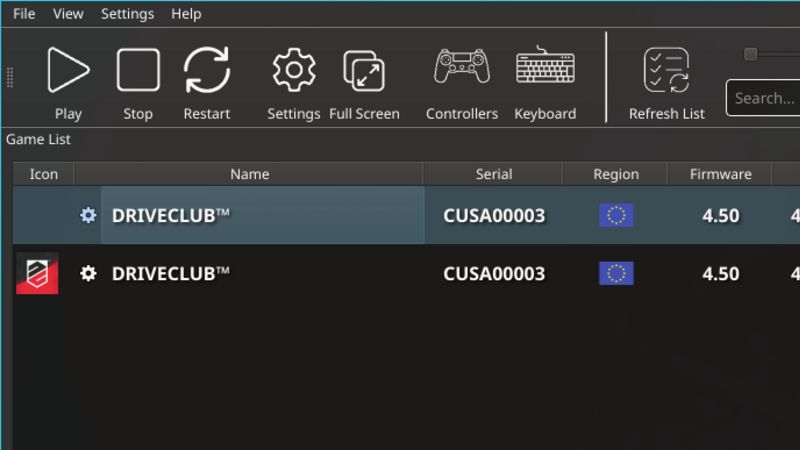Restart the emulation with the Restart icon
Screen dimensions: 800x450
207,71
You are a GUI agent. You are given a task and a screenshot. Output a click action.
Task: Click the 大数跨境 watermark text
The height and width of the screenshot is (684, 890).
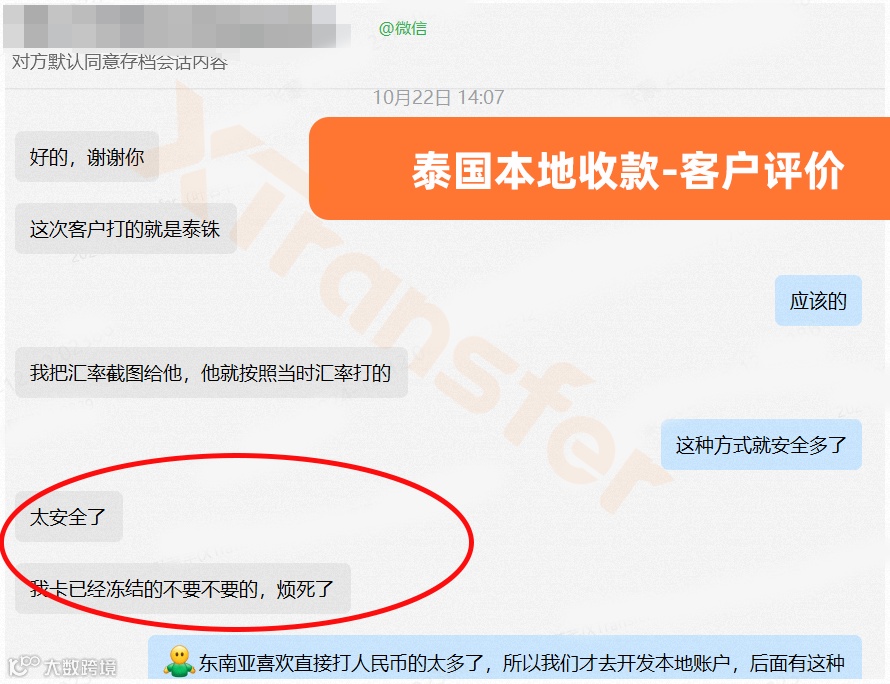(80, 667)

* * * * *

ABOUT THIS TASK
Only the lines from the one that holds "You are a GUI" through the final line of the material should be reproduced, word for word, with the pictures omitted.

FINISHED EXERCISE
You are a GUI agent. You are given a task and a screenshot. Output a click action.
Task: Click the 大数跨境 watermark text
The height and width of the screenshot is (684, 890).
(80, 667)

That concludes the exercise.